Exercise brief:
The required answer is a copy of each line in the entries below that includes "computer".

Saved data entries:
·····

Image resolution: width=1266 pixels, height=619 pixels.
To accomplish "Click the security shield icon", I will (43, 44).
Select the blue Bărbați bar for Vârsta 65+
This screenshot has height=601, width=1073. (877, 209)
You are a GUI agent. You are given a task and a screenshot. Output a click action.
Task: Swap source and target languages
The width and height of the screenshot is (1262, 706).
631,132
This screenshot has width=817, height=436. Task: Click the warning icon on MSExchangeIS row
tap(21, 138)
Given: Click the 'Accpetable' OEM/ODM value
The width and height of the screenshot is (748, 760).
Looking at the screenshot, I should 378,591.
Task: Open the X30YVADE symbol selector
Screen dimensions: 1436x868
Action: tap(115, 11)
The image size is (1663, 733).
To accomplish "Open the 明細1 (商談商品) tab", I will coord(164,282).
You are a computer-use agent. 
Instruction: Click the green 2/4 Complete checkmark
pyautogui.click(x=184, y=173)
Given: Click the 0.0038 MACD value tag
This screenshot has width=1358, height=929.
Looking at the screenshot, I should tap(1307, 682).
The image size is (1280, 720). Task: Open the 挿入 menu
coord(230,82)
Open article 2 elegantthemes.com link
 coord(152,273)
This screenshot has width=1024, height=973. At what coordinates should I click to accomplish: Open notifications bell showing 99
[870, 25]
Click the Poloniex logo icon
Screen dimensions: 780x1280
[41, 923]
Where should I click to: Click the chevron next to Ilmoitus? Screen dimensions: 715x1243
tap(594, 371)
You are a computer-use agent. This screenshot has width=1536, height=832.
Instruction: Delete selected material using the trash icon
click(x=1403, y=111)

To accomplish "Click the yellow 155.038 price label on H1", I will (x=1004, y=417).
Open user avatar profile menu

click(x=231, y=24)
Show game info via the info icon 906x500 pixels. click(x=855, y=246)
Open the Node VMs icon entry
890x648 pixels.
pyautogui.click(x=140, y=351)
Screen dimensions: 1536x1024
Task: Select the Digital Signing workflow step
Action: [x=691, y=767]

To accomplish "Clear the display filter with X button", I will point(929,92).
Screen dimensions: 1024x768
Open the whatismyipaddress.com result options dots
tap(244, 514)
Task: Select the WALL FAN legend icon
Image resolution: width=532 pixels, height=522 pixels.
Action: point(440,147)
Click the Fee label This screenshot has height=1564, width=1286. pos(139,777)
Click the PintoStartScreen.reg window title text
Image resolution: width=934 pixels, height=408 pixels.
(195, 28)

·····

Written answer:
You are a computer-use agent. 
You are a computer-use agent. This screenshot has width=1536, height=832.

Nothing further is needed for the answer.